▶ [Exercice écrit] Reproduisez intégralement, sans la moindre modification, l'extrait ci-dessous sur le discours de Naftali Bennett à l'ONU.

▶ [Extrait fourni]
Par Me Maurice Buttin

Le 27 septembre dernier, le Premier ministre israélien, Naftali Bennett, est intervenu à l’ONU, dans le cadre de l’Assemblée générale annuelle de cette vénérable institution. Pour la première fois, un chef de gouvernement israélien réussissait la prouesse de ne pas utiliser les mots de « Palestine » ou « Palestiniens ». L’essentiel de ses propos a porté, sur les menaces, quasi existentielles selon lui, de l’Iran et de ses « milices », le Hezbollah, le Hamas et le Djihad islamique, qui « encerclent » Israël…

« Benyamin Netanyahou a travaillé durant toute sa carrière à marginaliser la question palestinienne (…) mais, même lui, n’avait pas oser écarter les Palestiniens de ses discours à l’ONU. Bennet l’a fait, car il sait qu’à part    certains politiciens et experts de gauche tout le monde s’en fiche à l’étranger comme en Israël » à noter le journaliste Anshel  Pfeffer, dans le journal de gauche israélienne Haaretz.

Agissant de la sorte, Bennett confirmait ses prises de position.  Ministre de l’Education, de 2015 à 2019, dans les gouvernements présidés par Netanyahou, il n’hésitait pas à affirmer : « Il ne va pas y avoir d’Etat palestinien dans le minuscule pays d’Israël ». Plus récemment, nouveau Premier ministre, depuis le 13 juin 2021, il déclarait dans une interview accordée au New York Times : « Ce gouvernement n’annexera pas les territoires, mais, il ne créera pas non plus d’Etat palestinien ».

▶ [Données enregistrées]
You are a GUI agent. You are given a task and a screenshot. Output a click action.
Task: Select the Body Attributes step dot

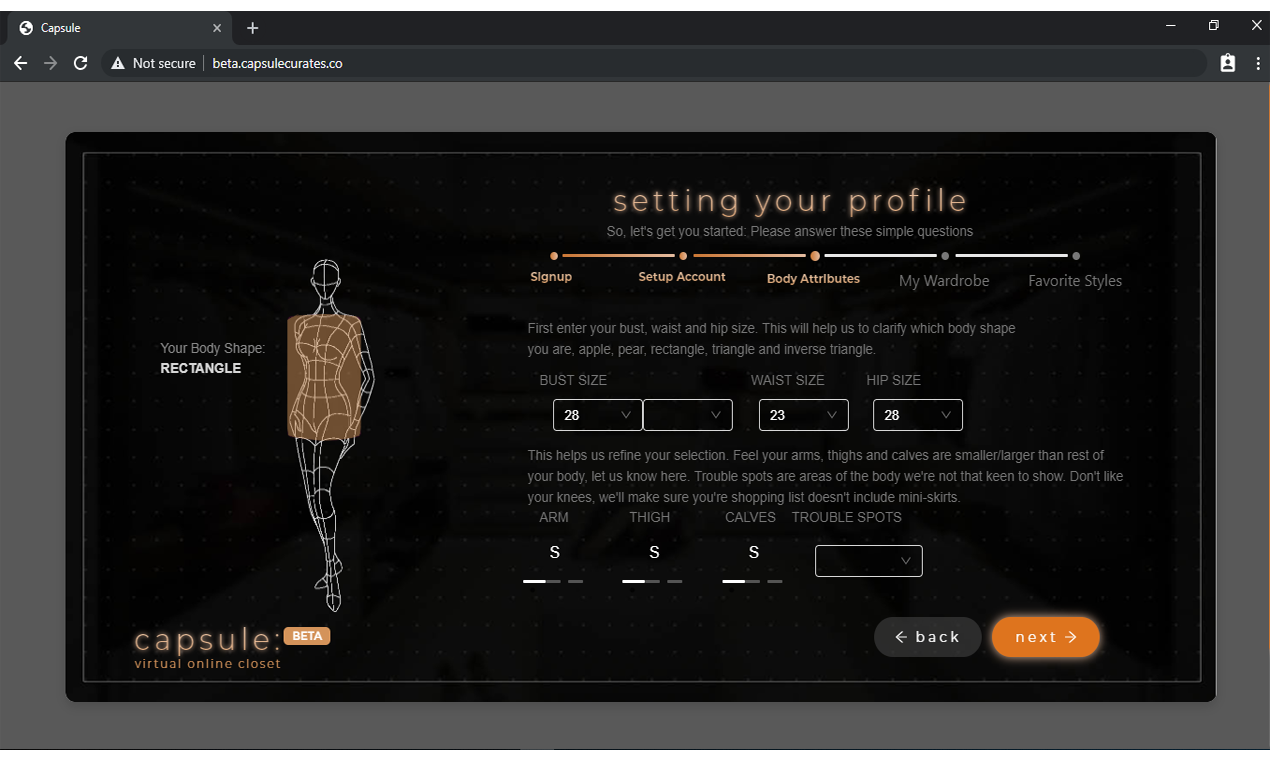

▶ [Corrigé]
Par Me Maurice Buttin

Le 27 septembre dernier, le Premier ministre israélien, Naftali Bennett, est intervenu à l’ONU, dans le cadre de l’Assemblée générale annuelle de cette vénérable institution. Pour la première fois, un chef de gouvernement israélien réussissait la prouesse de ne pas utiliser les mots de « Palestine » ou « Palestiniens ». L’essentiel de ses propos a porté, sur les menaces, quasi existentielles selon lui, de l’Iran et de ses « milices », le Hezbollah, le Hamas et le Djihad islamique, qui « encerclent » Israël…

« Benyamin Netanyahou a travaillé durant toute sa carrière à marginaliser la question palestinienne (…) mais, même lui, n’avait pas oser écarter les Palestiniens de ses discours à l’ONU. Bennet l’a fait, car il sait qu’à part    certains politiciens et experts de gauche tout le monde s’en fiche à l’étranger comme en Israël » à noter le journaliste Anshel  Pfeffer, dans le journal de gauche israélienne Haaretz.

Agissant de la sorte, Bennett confirmait ses prises de position.  Ministre de l’Education, de 2015 à 2019, dans les gouvernements présidés par Netanyahou, il n’hésitait pas à affirmer : « Il ne va pas y avoir d’Etat palestinien dans le minuscule pays d’Israël ». Plus récemment, nouveau Premier ministre, depuis le 13 juin 2021, il déclarait dans une interview accordée au New York Times : « Ce gouvernement n’annexera pas les territoires, mais, il ne créera pas non plus d’Etat palestinien ».